Engler Stefan · Ständerat · 2013-09-19
Engler Stefan · Ständerat · Graubünden · Fraktion CVP-EVP · 2013-09-19
Wortprotokoll
Es gibt gegenüber den Absätzen 1 und 2 von Artikel 18 auch verfassungsmässige Bedenken. Sie erinnern sich an die Eintretensdebatte, wo ich ausgeführt habe, dass Artikel 38 Absatz 2 der Bundesverfassung dem Bund im Einbürgerungsrecht nur die Bevollmächtigung und Zuständigkeit gibt, Minimalvorschriften selber zu erlassen. Gerade die Frage der minimalen Aufenthaltsdauer ist eine Frage, bei der man sich mit Fug auf den Standpunkt stellen kann, hier überschreite der Bund seine Gesetzgebungskompetenz und beschneide zu Unrecht die Autonomie der Kantone. Dieses Argument der fraglichen Verfassungsmässigkeit trifft dann noch umso mehr für Artikel 18 Absatz 2 zu, bei dem es um die Zuständigkeit der Beurteilung von Einbürgerungsgesuchen geht. Der Bund will den Kantonen bzw. den Gemeinden direkt vorschreiben, welcher Kanton bzw. welche Gemeinde für die Beurteilung einer Einbürgerung zuständig sein soll. Daher unterstütze ich den Antrag der Minderheit in dieser Frage.

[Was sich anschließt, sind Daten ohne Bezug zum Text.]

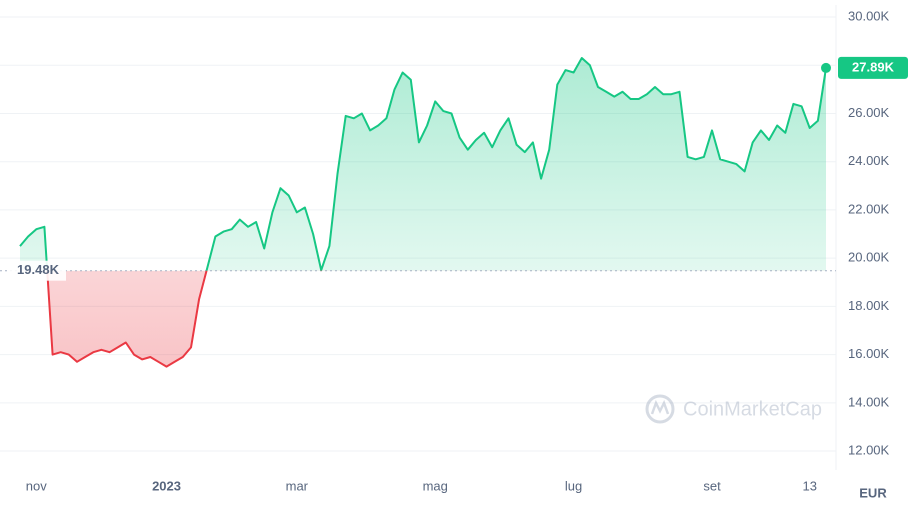  I want to click on baseline-label-box, so click(38, 270).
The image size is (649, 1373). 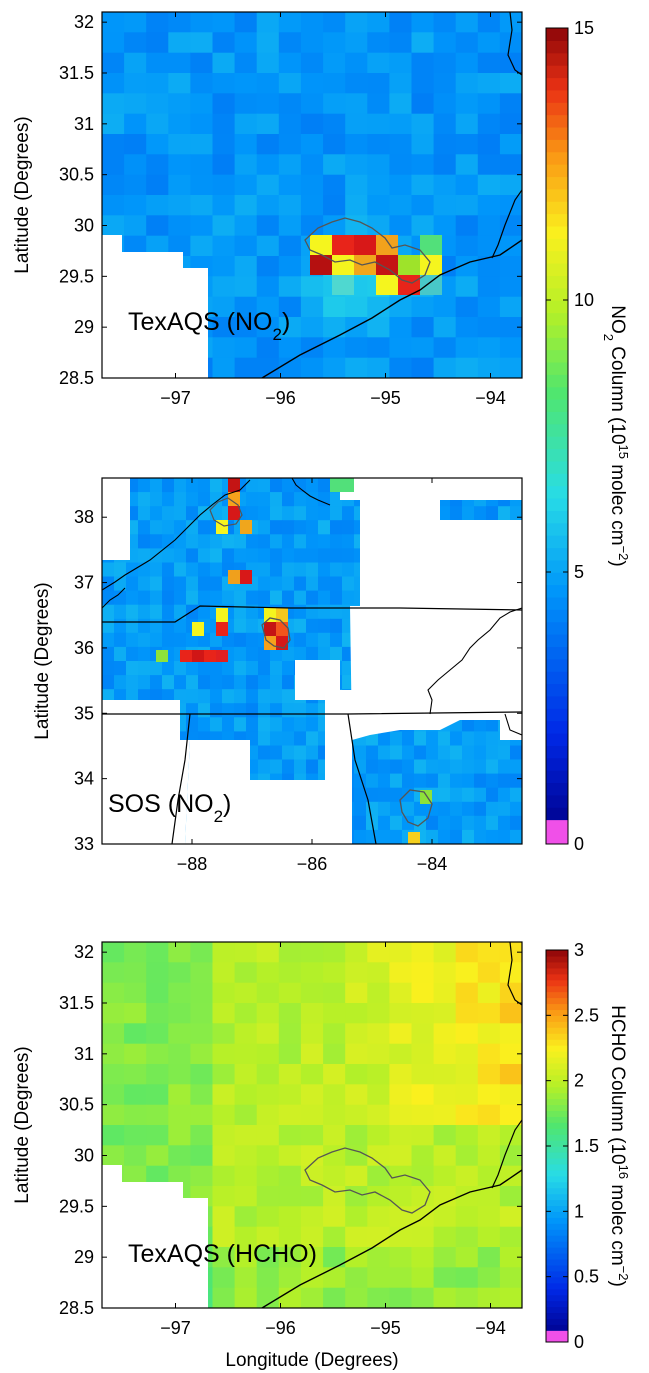 What do you see at coordinates (176, 1328) in the screenshot?
I see `x-tick-label: −97` at bounding box center [176, 1328].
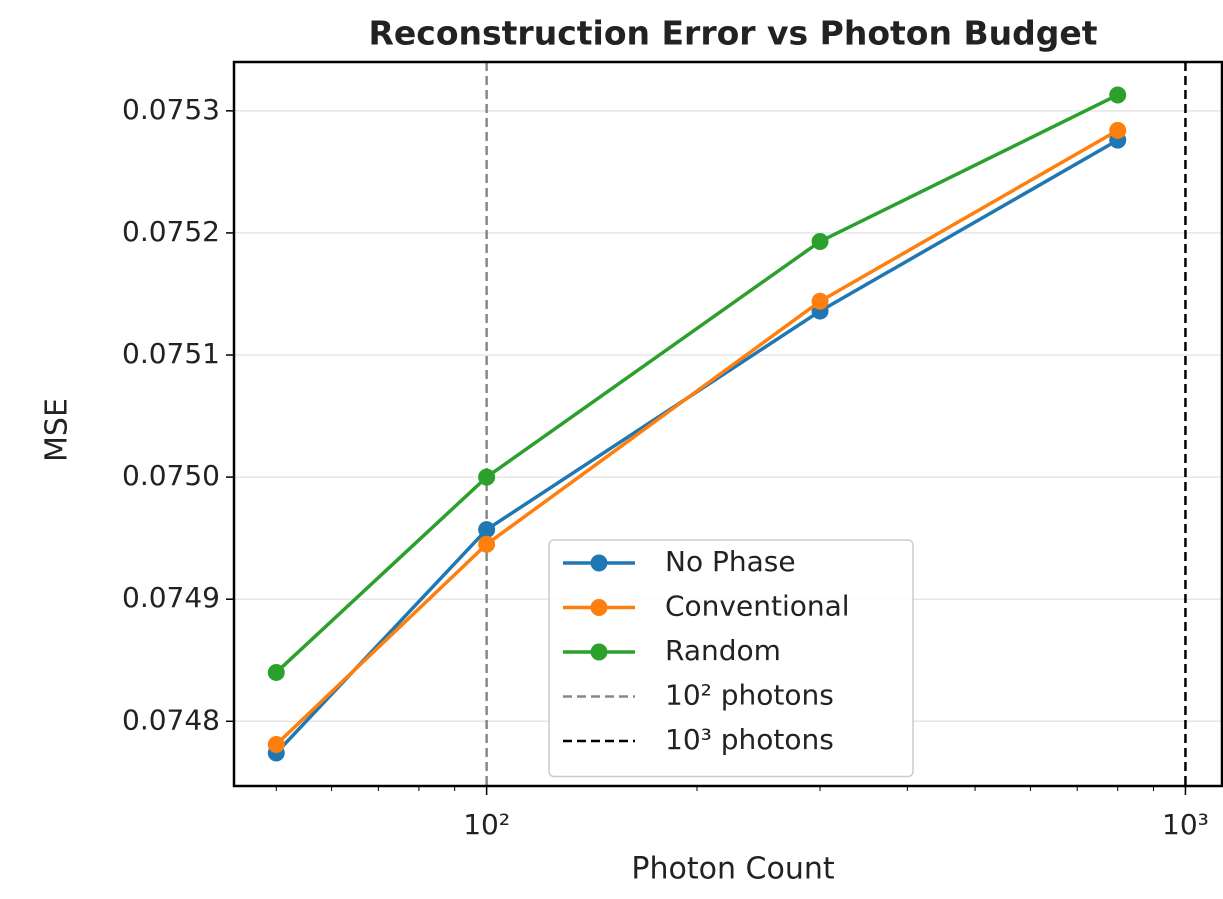  What do you see at coordinates (730, 562) in the screenshot?
I see `legend-label: No Phase` at bounding box center [730, 562].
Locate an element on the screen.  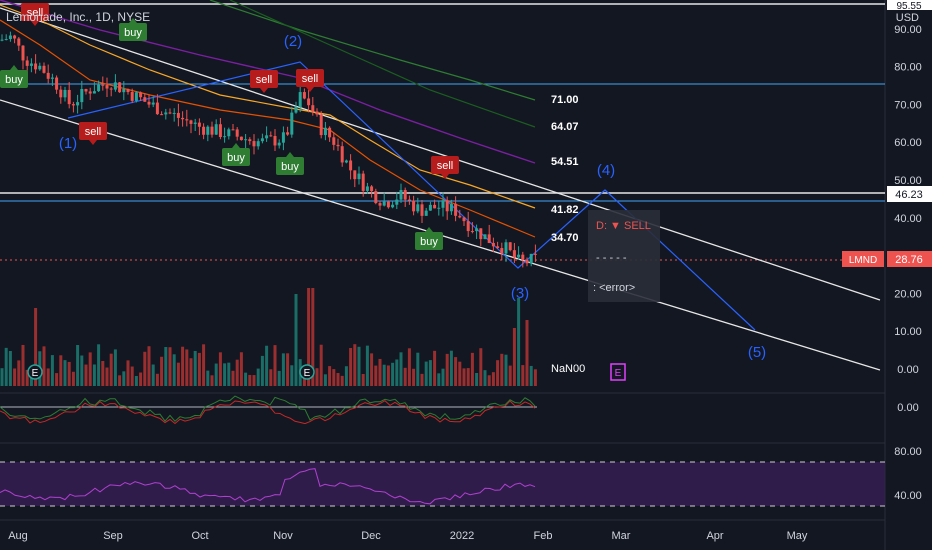
badge-46-text: 46.23 is located at coordinates (909, 195).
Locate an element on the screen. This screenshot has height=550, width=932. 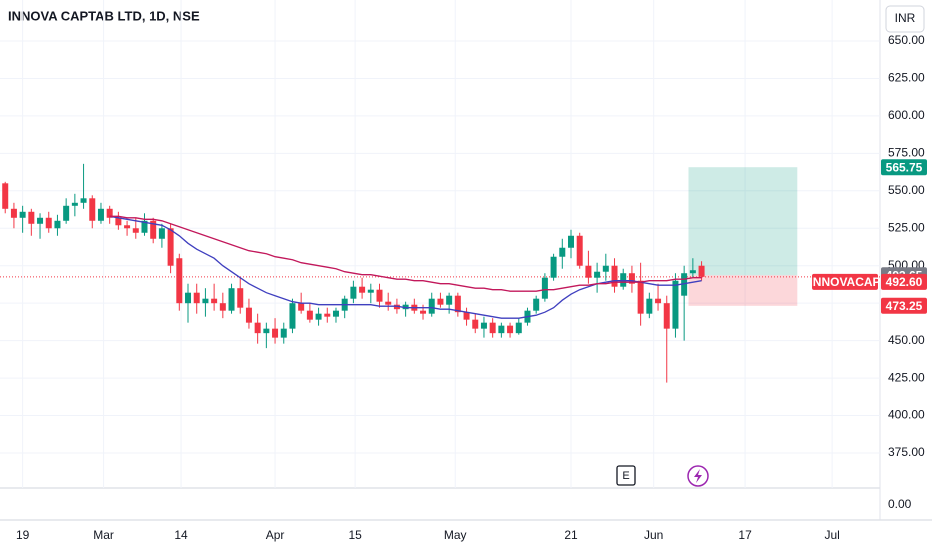
x-tick-label: Jun is located at coordinates (654, 535).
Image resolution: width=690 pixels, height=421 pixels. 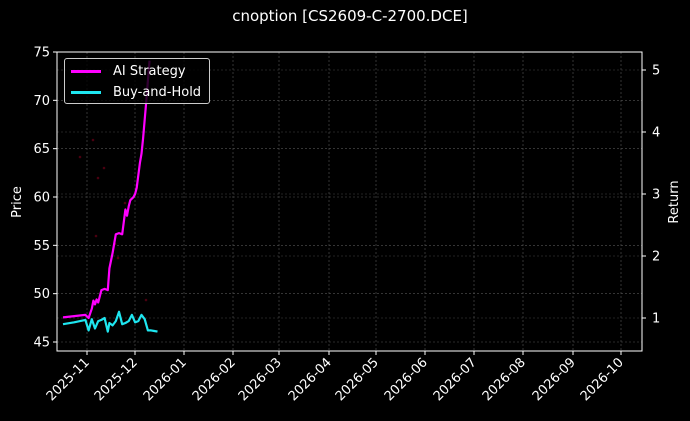 What do you see at coordinates (674, 202) in the screenshot?
I see `svg-text: Return` at bounding box center [674, 202].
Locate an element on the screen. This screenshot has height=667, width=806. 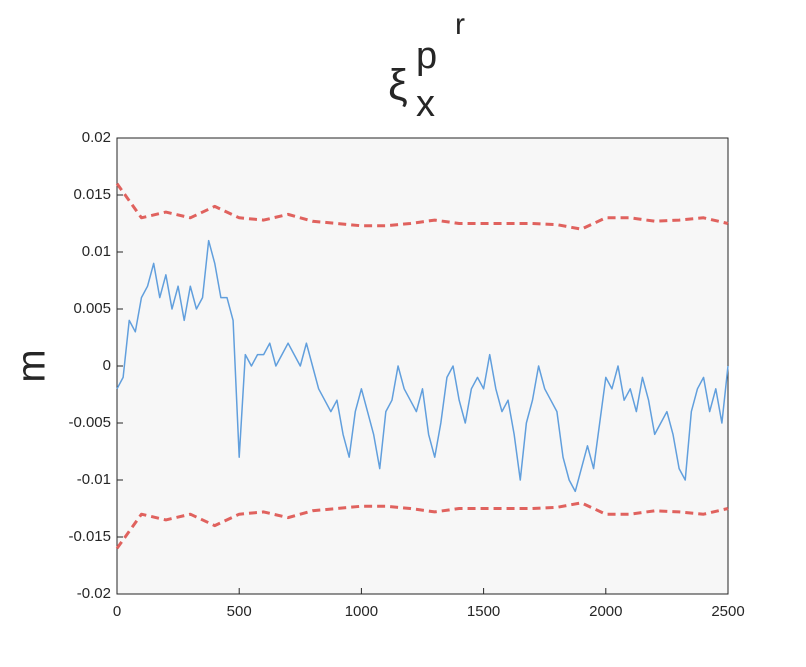
y-tick-label: 0.01 is located at coordinates (96, 252).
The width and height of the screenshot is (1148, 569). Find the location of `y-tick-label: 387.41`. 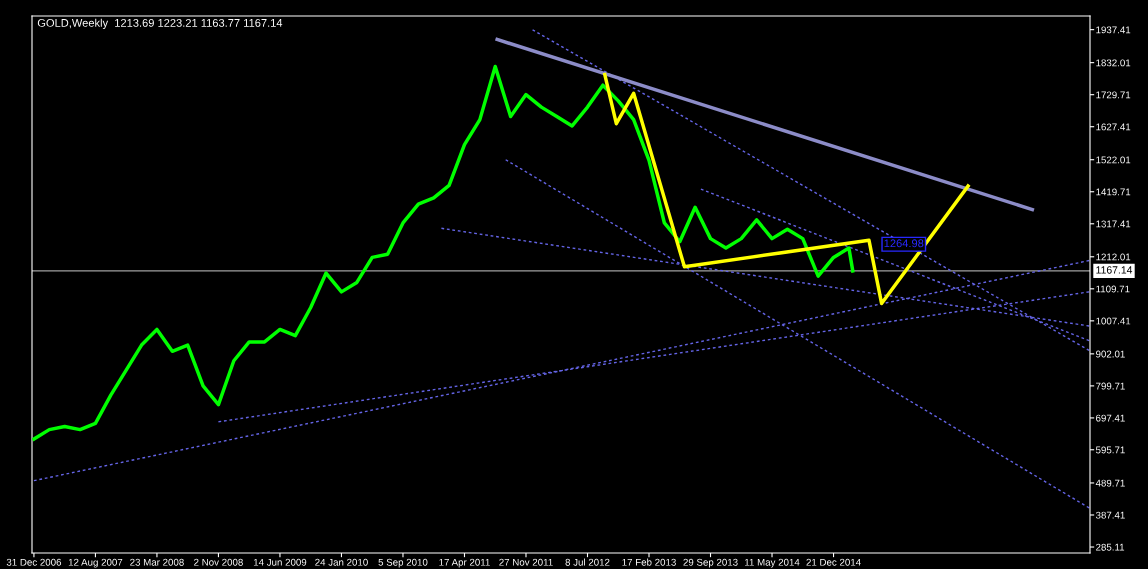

Was hiesse das, wenn wir diesen Bereich nicht regeln würden? Das hiesse, dass ein Gesuchsteller bis zur Beurteilung seines Einbürgerungsgesuches gegebenenfalls in jener Gemeinde bleiben müsste, in der er das Gesuch gestellt hat. Ich glaube, dass man das durchaus jemandem zumuten kann, der sich in unserem dreistufigen föderalistischen Einbürgerungssystem einbürgern lassen möchte. Ich halte somit an meinem Einzelantrag fest und bitte Sie, diesen zu unterstützen und den Spielraum der Gemeinden von drei auf maximal fünf Jahre zu erhöhen.
Ich unterstütze ausdrücklich den Antrag der Minderheit zu Absatz 2, welcher dem Nationalrat folgen und damit diesen Einbürgerungstourismus verhindern möchte. Es darf nicht sein, dass man zuerst den Kriterienkatalog konsultiert, um entsprechend die Einbürgerungsgemeinde auszuwählen.